I’d only just realized that myself. “It was just a nap,” I said defensively. “Are we going for food?”
“Great idea. I’m starved.”
Is this a date? I wondered, then regretted having the thought. Of course it wasn’t a date. That shouldn’t have crossed my mind. Even after several boring days of too-close contact, I still felt a spark of something every time my gaze fell unexpectedly on her. Wearing jeans and an old T-shirt, no make-up, messy hair, standing in a badly lit dingy motel room, she still had a shee
n of allure.
I had told Persia I loved her, but—though it was only three days ago—I had been a different person then. Not that my feelings had changed exactly. Back then, though, I was a sentinel. Back then, I had two hands. Back then, I had a little something to offer. And still, I had been rejected. My stomach swirled. “Maybe this is a bad idea. We should continue to keep our heads down. Beacon is still out there, after all,” I said.
“Beacon has lost his power; he’s a nobody now. We’re going. End of discussion.” Persia picked up the keys from a bedside locker. “I don’t know where Jeroah is, but he hasn’t taken the car.”
I followed reluctantly. Once we were on the road, she asked where we should go. I looked out the window to see what part of town we were in. “How about Grayson’s? Do you know it? Corner of 40th and 7th.”
“I’ll find it,” Persia said.
Why had I suggested that dive? I asked myself. Grayson’s was fine for late night grub, but a terrible place for a date. But this wasn’t a date, so maybe Grayson’s was perfect. I didn’t want to add to my confusion by eating with Persia in a restaurant that had a romantic vibe. “Living in a motel sucks,” I said, just for something to say.

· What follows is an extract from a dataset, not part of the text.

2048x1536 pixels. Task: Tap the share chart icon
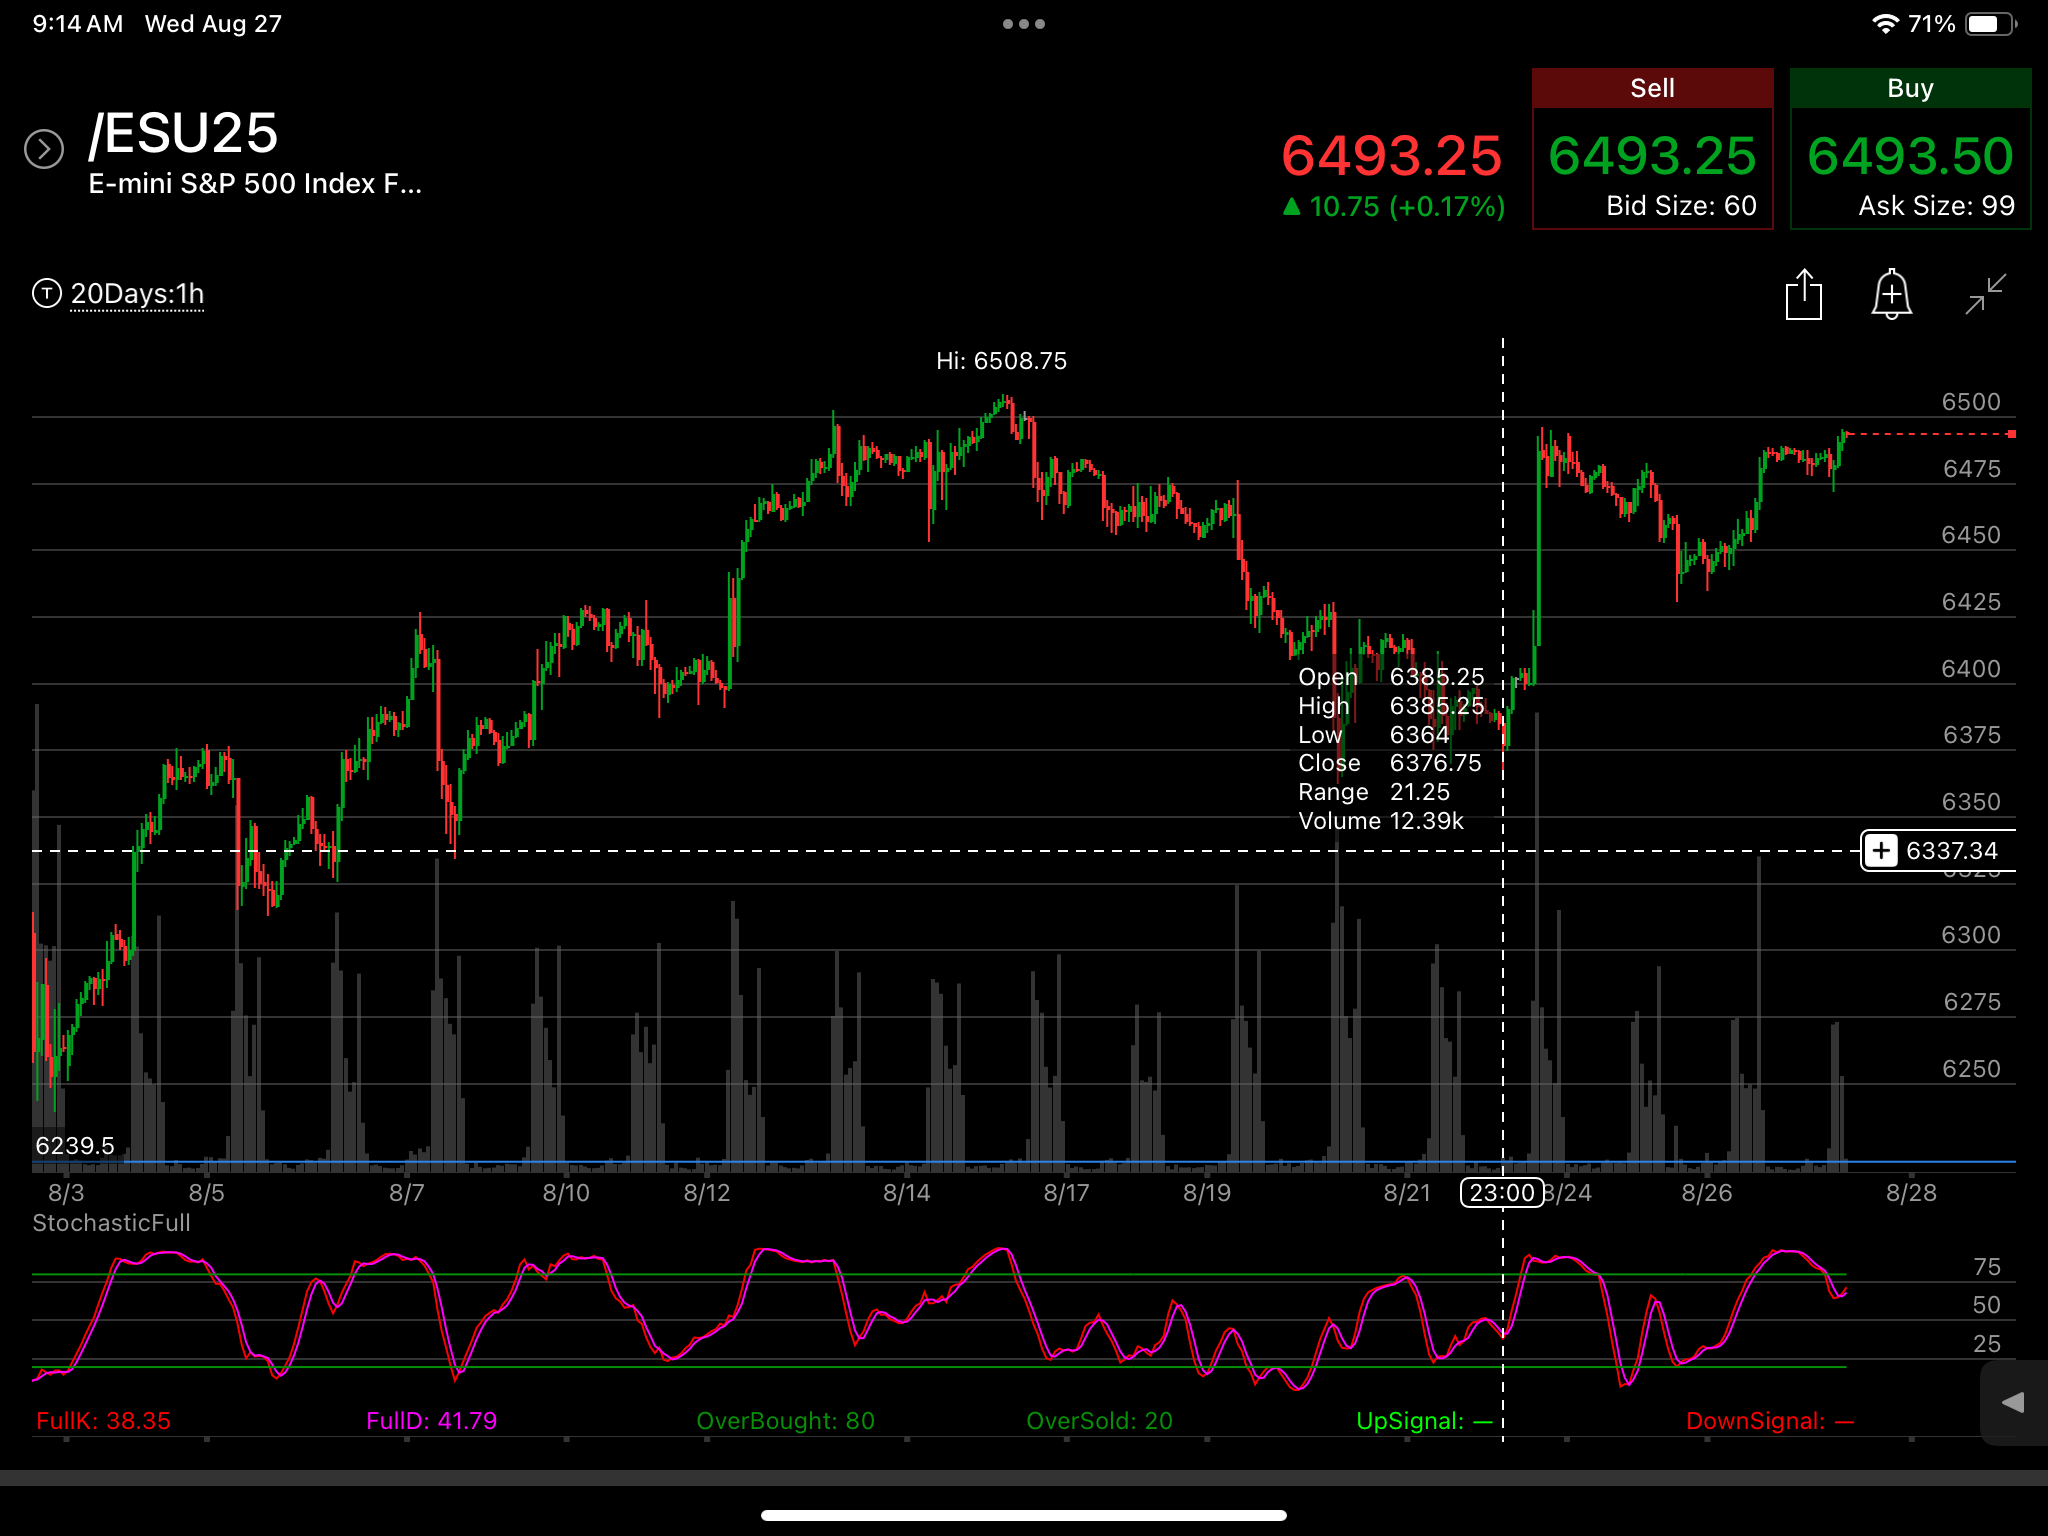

“I must really smell terrible these days,” Persia said. “Otherwise, it’s soon for you to be desperate to get away from me.”
“It’s not like that. It’s not you. Jeroah is on the other side of me, and he’s worse. He’s bad, I mean. I don’t mean worse than you. You’re fine. Better than fine.”
“Relax, I’m joking.”
“Of course.” I tried to smile back, but my mouth was frozen into a rictus. Had that been flirting? I had no idea what flirting was or how to do it. I was totally unprepared for the normal world in which magic no longer existed, a world in which my role was no longer to fight evil.
“That motel sucks balls,” Persia said. “I can hardly believe they get to charge actual money to have people live there. We should move out soon, don’t you think? Move on with our lives.”
I wasn’t sure what a future life would look like or even if I had much of a life to move on with. “I guess so,” I said.